→ **Given instruction A**: Rewrite everything in the records from the first line down to the line containing "1548x784 pixels. click(329, 589)", changing "Open" to "Launch" and leaving everything else unchanged.

→ **Source extract**:
# Live Free or Die Hard DVD



## thxgoon (Feb 23, 2007)

I just got done watching this movie tonight and dare I say... this may be the best home theater entertainment created to date. The movie is good IMO, with just enough plot to justify the practically non-stop action that is just begging for tons of surround effects and bass. I think the sound engineers had all of us in mind creating this.. and they are my new heros. Great detail in all of the effects, awesome pans, huge dynamics. The score has subsonic bass material as does just about every pistol shot. Lets not even talk about the natural gas explosion or the F-35 scene :scared: WOW!!! This is definitely one for the collection.


----------



## ShnuggMac (Nov 10, 2007)

Funny.....I did not find the same results with the Blu ray version; see my review below. It sure had a ton of sound -- yes...but, probably because of the way my system is set up so that the new high resolution surround codecs are passing to the receiver via PCM instead of bitstream, something is getting lost....the "DTS Master Audio" track on the Blu ray version seemed to be lacking bass and some directional information.


----------



## Scuba Diver (Sep 28, 2007)

Hmmm. I have not seen this movie yet. After reading a couple differnt reviews I now want to watch it myself to see how it is.


----------



## Darren (Apr 20, 2006)

Two scenes stand out in my experience, one was the car tumbling through the air and the other is the jet scene. Extreme bass. Oh, that and the intro!


----------



## Sonnie (Apr 11, 2006)

This is by far one of the best bass and surround movies I've seen in a long time. I liked it better than Transformers. It was solid and steady action. I have only watched the SD version thus far.

See also Wayde's excellent review... :T


----------



## E-A-G-L-E-S (Sep 15, 2007)

Same here...SD on my A2 and it was a fun movie. One of the best looking actin film SD dvd's to date - imo. I haven't seen the Blu-Ray version yet as netflix takes months to get me any new HD movies of either format.


----------



## ShnuggMac (Nov 10, 2007)

Eagles,

If I read your post correctly, you watched the standard def version of this title on your Toshiba HD DVD player? If so, why? Was it because of your nextflix issue you mentioned after that?

→ **Data shown**:
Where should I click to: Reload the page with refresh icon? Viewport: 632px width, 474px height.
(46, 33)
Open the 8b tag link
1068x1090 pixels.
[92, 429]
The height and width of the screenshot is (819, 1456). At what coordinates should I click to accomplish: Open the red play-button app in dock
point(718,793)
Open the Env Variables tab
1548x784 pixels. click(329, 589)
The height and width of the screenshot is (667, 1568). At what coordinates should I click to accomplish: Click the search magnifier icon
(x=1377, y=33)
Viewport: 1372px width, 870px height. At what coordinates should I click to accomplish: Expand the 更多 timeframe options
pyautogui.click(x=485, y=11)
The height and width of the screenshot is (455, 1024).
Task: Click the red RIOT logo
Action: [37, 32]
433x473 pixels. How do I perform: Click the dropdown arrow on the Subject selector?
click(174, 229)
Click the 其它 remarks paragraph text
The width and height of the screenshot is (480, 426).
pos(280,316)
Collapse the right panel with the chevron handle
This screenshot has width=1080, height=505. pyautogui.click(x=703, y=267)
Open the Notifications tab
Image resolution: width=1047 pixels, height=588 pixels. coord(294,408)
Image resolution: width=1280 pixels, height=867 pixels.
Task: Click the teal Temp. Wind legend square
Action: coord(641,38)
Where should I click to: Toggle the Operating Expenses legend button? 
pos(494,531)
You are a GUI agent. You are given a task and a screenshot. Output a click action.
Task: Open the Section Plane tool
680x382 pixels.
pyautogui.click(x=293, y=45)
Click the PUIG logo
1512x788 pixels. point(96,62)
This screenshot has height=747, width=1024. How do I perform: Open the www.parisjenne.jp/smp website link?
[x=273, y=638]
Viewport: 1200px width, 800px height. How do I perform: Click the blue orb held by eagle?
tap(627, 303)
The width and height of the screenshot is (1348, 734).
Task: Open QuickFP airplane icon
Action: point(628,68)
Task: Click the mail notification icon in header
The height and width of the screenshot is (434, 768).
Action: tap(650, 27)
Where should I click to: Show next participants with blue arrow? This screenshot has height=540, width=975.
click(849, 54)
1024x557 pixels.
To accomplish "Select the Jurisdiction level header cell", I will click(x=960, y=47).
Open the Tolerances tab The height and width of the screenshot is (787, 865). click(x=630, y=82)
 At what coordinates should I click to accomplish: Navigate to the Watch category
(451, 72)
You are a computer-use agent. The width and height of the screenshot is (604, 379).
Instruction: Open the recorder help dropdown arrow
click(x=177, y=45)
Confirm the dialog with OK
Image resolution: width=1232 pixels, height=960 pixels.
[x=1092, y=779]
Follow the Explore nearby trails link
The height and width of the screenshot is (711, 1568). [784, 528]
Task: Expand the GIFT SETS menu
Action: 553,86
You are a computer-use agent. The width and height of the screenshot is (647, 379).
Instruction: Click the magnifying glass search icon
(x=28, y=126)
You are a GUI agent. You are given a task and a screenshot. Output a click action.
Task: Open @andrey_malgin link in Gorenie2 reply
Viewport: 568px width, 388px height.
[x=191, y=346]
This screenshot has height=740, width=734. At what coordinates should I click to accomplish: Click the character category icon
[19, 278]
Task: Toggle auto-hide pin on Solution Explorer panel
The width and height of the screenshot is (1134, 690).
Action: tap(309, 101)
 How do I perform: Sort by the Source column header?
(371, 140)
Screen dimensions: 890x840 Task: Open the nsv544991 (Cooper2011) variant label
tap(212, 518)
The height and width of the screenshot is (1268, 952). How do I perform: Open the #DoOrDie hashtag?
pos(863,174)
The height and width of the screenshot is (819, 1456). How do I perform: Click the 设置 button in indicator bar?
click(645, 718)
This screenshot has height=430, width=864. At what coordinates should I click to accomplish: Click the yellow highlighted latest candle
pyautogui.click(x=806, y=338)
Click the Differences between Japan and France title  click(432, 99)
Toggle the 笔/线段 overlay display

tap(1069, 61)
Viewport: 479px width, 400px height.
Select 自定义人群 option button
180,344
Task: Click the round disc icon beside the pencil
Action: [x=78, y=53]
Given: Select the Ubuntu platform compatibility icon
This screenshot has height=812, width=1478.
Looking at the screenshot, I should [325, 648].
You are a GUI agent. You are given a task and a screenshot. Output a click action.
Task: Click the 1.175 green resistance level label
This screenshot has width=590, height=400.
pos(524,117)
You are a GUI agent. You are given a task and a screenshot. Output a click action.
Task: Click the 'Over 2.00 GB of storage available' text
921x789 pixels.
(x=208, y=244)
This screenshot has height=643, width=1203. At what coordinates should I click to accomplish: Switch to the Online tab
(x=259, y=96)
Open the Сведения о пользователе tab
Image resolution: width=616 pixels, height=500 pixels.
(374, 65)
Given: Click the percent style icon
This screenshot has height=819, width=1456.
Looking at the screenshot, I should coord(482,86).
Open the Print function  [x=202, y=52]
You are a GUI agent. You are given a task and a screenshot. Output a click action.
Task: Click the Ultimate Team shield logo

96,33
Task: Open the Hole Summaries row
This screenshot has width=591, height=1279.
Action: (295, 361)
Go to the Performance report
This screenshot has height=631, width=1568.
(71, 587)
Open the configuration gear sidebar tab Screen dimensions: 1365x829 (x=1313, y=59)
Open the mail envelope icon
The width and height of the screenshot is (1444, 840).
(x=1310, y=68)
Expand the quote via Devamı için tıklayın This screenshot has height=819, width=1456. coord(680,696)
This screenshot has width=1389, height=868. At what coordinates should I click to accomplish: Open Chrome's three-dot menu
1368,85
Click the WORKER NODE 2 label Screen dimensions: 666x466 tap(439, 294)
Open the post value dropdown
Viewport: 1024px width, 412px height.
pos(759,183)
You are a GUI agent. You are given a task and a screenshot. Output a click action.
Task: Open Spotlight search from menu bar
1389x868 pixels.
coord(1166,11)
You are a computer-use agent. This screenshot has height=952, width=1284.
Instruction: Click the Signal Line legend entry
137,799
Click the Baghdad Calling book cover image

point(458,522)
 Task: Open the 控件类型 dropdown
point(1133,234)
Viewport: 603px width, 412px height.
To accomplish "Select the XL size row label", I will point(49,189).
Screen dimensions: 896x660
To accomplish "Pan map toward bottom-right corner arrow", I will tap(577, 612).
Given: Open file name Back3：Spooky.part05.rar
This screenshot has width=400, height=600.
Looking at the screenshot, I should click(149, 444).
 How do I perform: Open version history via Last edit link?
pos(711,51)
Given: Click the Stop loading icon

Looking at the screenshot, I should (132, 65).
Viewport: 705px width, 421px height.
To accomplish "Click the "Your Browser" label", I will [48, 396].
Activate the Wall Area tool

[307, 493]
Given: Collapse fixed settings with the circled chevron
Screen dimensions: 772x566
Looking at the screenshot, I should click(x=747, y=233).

→ **Given instruction B**:
Answer these questions about the Live Free or Die Hard forum thread:
(i) What date appears on Darren's post?
(ii) Which movie does Sonnie say they liked this one better than?
(iii) Which track on the Blu-ray version did ShnuggMac say seemed to lack bass?

→ **Written response A**:
Where should I click to: Reload the page with refresh icon? Viewport: 632px width, 474px height.
(46, 33)
Launch the 8b tag link
1068x1090 pixels.
[92, 429]
The height and width of the screenshot is (819, 1456). At what coordinates should I click to accomplish: Launch the red play-button app in dock
point(718,793)
Launch the Env Variables tab
1548x784 pixels. click(329, 589)

→ **Written response B**:
(i) Apr 20, 2006
(ii) Transformers
(iii) The "DTS Master Audio" track